● КОРОТКАЯ ЗАДАЧА 1: Определите, соответствуют ли цитируемому тексту утверждения: (a) революционная демократия отстаивала для Литвы и Латвии такую же независимость, какая была возвещена для Польши; (b) во главе движения за отделение Литвы оказался кадет Ичас; (c) министр иностранных дел высказался о требовании опубликовать союзные договоры. Для каждого ответьте «да» или «нет» и приведите решающие слова текста точной цитатой.
+++ ЦИТИРУЕМЫЙ ТЕКСТ +++
Относительно пункта о Польше, Литве и Латвии позиция революционной демократии состояла отнюдь не в отстаивании для Литвы и Латвии такой же независимости, которая уже была возвещена для Польши. Они уточняли, что самоопределение не есть независимость и доказывали всем народам, населявшим Россию, что для успеха классовой борьбы всех трудящихся выгодна связь с великой революционной Россией. Такой же позиции они собирались придерживаться и в отношении Литвы и Латвии, надеясь найти отклик в трудящихся классах. «Ибо, когда литовский сейм провозгласил желательность отделения Литвы от России, во главе этого движения оказались не трудящиеся классы Литвы, а кадет Ичас. Революционная внешняя и внутренняя политика есть самое лучшее средство противодействовать отделению национальностей, поддержанному кадетами, отделению, на котором спекулирует Германия»238. Подтверждалось также требование опубликования союзных договоров, о котором ничего не было сказано министром иностранных дел.
Наконец, заявил Дан, с кафедры Предпарламента упорно замалчивался пункт, составлявший душу Наказа — вопрос о декларировании всеми союзными державами своей готовности немедленно приступить к мирным переговорам, как только все страны дадут в принципе свое согласие отказаться от насильственных захватов. Революционные демократы считали, что это требование выражало все чаяния и сущность российской революции, «которая с первого дня была революцией мира, но мира справедливого, а не того позорного, который нам старался навязать Милюков»239. Они утверждали, что, если российская дипломатия использует весь моральный авторитет революции, у нее найдутся еще силы продвинуть вперед дело справедливого мира.
188

Именно такой политики, с точки зрения меньшевиков, ждали страна и армия от министерства иностранных дел. Сохранялись надежды, что такая политика свяжет Временное правительство с российской и союзными демократиями, сможет пробить брешь в идеологии, державшей в плену широкие слои трудящегося населения и армию Германии. Только такая политика, считали социал-демократы, дала бы армиям уверенность, что кровь их льется только для обороны страны и скорейшего достижения мира.
+++
● КОРОТКАЯ ЗАДАЧА 2: Преобразуйте в CSV с двумя столбцами, instruction и answer, фрагмент листинга, который открывается строкой, содержащей «Expand the new tab profile dropdown chevron», и закрывается строкой, содержащей «Select the DEF-wing_f_pinky.02.R», включая обе. На каждый запрос нужна одна строка: в первом поле его текст, во втором ответ, каждое поле в кавычках, переводы строк заменены пробелами.
+++ ИЗВЛЕЧЁННЫЙ ЛИСТИНГ +++
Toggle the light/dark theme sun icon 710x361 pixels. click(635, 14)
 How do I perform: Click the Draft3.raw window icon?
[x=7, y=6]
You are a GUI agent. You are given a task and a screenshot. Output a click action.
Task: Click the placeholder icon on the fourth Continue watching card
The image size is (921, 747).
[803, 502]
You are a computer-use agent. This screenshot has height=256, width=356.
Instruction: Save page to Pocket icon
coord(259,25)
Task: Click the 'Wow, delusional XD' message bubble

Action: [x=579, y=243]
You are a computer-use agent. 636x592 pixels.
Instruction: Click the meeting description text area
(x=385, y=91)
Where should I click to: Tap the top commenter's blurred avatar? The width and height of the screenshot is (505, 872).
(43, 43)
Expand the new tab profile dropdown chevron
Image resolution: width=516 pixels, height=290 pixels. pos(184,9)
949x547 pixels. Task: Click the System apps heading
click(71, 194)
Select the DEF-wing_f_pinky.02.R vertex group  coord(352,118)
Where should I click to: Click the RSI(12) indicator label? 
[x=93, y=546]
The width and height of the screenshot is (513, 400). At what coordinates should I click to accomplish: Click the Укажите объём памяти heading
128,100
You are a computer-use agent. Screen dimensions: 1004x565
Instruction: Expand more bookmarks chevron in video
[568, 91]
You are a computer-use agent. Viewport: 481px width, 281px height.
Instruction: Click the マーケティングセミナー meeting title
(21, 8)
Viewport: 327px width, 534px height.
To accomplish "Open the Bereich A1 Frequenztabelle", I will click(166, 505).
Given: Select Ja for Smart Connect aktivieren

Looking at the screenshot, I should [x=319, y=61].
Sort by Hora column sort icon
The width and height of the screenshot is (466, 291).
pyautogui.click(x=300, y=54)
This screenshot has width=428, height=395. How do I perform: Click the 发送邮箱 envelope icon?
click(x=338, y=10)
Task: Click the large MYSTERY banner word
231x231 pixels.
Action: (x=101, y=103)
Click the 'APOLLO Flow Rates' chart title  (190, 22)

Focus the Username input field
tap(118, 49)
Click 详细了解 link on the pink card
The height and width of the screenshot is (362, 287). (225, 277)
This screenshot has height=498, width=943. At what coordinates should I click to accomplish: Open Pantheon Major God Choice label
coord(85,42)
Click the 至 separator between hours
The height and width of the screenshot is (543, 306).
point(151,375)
+++
● ОТВЕТ НА ЗАДАЧУ 1:
(a) Нет: «позиция революционной демократии состояла отнюдь не в отстаивании для Литвы и Латвии такой же независимости, которая уже была возвещена для Польши».
(b) Да: «во главе этого движения оказались не трудящиеся классы Литвы, а кадет Ичас».
(c) Нет: «о котором ничего не было сказано министром иностранных дел».

● ОТВЕТ НА ЗАДАЧУ 2:
instruction,answer
"Expand the new tab profile dropdown chevron","Image resolution: width=516 pixels, height=290 pixels. pos(184,9)"
"949x547 pixels. Task: Click the System apps heading","click(71, 194)"
"Select the DEF-wing_f_pinky.02.R vertex group","coord(352,118)"